_What you have to do_
Find every line in the records below that holds the word "Disable", and copy each one.

[[ Material provided, beginning ]]

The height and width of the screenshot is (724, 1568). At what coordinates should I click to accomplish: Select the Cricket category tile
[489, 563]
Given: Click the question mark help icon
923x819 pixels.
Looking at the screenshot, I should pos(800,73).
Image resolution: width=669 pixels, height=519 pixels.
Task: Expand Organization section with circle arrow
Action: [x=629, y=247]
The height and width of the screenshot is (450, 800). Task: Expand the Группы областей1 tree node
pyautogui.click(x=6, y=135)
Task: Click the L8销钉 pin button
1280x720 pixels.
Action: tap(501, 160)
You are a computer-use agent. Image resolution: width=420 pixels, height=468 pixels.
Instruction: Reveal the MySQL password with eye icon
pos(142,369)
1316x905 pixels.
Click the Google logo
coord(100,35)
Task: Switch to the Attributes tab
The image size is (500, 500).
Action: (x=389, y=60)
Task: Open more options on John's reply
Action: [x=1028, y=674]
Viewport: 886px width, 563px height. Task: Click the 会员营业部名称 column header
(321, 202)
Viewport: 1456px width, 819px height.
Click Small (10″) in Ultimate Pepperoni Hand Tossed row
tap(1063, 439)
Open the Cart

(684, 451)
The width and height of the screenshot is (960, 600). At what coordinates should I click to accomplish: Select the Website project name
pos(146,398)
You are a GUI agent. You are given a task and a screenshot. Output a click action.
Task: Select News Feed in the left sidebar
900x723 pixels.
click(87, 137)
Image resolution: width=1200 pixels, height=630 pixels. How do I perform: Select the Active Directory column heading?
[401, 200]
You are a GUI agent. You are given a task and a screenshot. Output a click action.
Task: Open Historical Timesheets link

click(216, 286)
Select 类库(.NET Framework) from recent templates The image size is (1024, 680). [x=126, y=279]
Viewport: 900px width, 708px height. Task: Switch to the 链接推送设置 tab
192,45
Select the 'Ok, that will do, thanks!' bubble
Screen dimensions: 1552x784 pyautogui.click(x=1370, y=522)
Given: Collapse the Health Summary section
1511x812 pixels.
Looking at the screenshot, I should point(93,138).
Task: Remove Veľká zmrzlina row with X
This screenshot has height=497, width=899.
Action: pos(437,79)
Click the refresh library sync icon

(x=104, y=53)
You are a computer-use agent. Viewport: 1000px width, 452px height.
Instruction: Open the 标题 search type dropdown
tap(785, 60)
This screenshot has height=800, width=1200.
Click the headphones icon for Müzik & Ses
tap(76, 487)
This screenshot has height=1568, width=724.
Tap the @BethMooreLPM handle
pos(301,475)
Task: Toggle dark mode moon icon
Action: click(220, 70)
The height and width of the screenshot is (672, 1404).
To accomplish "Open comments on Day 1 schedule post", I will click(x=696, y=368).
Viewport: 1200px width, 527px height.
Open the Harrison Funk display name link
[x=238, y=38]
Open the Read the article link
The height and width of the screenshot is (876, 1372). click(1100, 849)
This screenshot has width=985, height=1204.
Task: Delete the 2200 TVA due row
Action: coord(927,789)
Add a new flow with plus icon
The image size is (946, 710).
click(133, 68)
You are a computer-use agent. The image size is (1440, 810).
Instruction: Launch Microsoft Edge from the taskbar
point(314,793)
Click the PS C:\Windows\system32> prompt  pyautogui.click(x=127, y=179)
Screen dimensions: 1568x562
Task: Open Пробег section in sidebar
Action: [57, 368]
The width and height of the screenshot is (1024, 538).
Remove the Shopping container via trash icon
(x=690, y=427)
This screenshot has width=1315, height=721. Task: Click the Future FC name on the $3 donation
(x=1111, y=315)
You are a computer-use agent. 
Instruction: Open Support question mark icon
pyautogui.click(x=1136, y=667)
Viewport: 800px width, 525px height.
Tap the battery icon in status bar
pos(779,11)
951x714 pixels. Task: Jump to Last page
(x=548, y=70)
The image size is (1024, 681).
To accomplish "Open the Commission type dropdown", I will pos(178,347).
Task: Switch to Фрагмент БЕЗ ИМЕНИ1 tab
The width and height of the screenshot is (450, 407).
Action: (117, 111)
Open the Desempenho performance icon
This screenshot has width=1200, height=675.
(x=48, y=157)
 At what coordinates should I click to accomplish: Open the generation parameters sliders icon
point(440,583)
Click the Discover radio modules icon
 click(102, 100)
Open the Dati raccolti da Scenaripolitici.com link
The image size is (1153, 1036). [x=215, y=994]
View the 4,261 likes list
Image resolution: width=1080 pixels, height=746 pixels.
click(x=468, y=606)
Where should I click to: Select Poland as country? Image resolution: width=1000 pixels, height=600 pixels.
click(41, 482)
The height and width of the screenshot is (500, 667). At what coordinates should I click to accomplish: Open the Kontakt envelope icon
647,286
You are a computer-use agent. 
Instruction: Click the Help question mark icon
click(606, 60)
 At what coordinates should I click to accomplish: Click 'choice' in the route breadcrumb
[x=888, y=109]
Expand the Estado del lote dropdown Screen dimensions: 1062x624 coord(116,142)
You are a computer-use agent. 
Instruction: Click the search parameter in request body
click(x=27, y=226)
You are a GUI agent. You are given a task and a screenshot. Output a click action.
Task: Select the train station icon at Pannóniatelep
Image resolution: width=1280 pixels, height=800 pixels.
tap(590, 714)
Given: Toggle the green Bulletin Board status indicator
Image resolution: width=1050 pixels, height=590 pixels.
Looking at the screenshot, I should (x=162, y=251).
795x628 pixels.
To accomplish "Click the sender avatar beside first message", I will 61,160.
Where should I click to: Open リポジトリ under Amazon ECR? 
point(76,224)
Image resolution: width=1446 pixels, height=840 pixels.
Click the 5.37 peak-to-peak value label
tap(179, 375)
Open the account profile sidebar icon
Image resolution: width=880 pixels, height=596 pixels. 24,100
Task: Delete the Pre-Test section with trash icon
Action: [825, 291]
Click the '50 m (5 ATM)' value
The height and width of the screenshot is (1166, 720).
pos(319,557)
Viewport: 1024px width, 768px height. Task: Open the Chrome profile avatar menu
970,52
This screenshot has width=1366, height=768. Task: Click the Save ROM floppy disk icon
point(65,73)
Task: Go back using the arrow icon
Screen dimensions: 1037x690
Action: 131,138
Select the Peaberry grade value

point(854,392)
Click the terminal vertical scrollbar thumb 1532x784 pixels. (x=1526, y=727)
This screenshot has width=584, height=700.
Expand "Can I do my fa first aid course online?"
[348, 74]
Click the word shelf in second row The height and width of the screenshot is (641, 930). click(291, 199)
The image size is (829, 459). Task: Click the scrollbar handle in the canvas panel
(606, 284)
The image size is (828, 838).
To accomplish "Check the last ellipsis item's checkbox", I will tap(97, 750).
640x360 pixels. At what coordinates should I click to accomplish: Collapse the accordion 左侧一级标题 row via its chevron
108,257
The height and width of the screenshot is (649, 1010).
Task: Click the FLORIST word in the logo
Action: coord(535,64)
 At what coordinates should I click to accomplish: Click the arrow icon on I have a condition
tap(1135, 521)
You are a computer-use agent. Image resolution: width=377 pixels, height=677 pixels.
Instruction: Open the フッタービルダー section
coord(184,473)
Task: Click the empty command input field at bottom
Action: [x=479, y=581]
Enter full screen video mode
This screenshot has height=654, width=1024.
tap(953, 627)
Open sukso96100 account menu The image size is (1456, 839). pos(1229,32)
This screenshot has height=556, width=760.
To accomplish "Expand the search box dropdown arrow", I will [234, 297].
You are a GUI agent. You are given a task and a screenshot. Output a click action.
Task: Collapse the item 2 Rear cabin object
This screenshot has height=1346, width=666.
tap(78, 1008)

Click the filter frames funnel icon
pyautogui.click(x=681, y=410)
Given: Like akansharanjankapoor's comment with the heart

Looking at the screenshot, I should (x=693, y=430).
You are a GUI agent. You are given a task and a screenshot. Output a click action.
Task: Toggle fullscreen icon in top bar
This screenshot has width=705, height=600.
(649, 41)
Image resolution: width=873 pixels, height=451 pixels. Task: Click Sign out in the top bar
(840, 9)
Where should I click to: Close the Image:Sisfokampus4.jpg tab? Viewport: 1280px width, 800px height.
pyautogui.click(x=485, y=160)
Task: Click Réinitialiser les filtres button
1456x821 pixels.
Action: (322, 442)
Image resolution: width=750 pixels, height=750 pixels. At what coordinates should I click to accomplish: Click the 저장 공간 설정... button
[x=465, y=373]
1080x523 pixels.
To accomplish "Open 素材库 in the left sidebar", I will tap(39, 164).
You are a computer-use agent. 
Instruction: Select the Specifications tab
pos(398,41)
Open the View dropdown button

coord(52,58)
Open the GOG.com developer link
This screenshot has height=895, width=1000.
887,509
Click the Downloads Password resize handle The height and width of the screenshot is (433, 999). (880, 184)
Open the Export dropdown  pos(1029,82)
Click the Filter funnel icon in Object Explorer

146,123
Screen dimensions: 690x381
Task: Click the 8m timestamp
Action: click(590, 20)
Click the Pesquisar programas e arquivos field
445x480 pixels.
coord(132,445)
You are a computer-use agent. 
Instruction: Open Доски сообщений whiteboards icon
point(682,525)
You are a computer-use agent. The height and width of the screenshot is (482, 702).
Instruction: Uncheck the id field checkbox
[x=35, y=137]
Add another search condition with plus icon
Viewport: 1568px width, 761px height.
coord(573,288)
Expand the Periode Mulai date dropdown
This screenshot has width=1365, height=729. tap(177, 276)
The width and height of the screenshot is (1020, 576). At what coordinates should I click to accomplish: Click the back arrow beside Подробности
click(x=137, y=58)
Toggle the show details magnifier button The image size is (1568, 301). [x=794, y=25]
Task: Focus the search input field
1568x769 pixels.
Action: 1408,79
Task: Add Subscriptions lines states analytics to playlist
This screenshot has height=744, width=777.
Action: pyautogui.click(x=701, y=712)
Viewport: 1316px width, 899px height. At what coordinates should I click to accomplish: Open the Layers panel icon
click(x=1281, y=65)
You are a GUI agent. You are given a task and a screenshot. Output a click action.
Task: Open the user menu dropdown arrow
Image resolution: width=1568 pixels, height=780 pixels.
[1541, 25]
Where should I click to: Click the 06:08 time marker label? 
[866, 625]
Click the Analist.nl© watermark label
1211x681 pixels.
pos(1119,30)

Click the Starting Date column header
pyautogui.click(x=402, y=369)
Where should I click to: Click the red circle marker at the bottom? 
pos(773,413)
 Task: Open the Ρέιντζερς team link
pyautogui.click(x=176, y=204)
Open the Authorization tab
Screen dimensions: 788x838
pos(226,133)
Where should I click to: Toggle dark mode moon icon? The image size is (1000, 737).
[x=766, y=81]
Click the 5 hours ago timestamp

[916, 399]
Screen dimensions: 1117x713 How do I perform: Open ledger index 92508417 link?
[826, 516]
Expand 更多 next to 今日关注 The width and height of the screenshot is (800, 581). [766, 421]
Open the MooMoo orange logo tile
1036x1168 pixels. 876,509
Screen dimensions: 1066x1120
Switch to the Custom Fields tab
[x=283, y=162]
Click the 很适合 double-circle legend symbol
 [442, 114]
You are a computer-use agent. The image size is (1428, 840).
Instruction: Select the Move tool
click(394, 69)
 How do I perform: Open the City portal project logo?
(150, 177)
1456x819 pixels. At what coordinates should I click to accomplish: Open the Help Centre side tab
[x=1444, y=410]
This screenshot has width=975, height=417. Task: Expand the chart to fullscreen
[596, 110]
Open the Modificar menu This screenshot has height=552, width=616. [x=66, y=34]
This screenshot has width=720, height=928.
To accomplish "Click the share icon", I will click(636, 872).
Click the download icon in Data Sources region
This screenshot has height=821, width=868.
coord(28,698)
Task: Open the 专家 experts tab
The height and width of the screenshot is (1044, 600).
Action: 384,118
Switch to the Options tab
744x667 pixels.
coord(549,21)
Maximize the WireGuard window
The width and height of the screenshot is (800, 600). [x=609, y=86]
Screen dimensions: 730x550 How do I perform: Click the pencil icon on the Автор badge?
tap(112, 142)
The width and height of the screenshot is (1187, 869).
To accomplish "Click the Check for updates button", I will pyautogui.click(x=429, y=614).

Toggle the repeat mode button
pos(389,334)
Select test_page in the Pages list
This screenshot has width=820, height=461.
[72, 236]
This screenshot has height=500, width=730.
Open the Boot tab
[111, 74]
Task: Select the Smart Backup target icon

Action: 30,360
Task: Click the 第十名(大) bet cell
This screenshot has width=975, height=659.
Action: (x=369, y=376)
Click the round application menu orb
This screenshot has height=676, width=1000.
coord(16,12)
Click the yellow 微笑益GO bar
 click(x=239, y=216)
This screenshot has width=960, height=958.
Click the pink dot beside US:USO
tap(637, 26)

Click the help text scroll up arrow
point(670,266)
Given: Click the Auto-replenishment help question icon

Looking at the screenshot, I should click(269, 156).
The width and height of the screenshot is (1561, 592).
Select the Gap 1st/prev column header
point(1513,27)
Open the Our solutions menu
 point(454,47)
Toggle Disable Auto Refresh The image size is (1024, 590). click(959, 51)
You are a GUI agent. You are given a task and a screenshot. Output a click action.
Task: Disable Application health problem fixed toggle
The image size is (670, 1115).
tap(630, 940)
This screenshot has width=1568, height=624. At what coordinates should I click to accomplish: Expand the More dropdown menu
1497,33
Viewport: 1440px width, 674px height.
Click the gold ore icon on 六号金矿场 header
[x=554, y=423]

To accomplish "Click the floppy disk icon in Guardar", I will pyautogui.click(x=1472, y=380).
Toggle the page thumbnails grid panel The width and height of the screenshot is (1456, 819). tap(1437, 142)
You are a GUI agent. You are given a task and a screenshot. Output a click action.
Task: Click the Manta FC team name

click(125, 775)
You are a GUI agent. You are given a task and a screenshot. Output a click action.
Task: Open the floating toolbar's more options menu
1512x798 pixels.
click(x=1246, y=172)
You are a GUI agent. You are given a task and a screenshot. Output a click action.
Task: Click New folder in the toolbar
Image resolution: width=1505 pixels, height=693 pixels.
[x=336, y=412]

[[ Material provided, end ]]

_Answer box_
Toggle Disable Auto Refresh The image size is (1024, 590). click(959, 51)
Task: Disable Application health problem fixed toggle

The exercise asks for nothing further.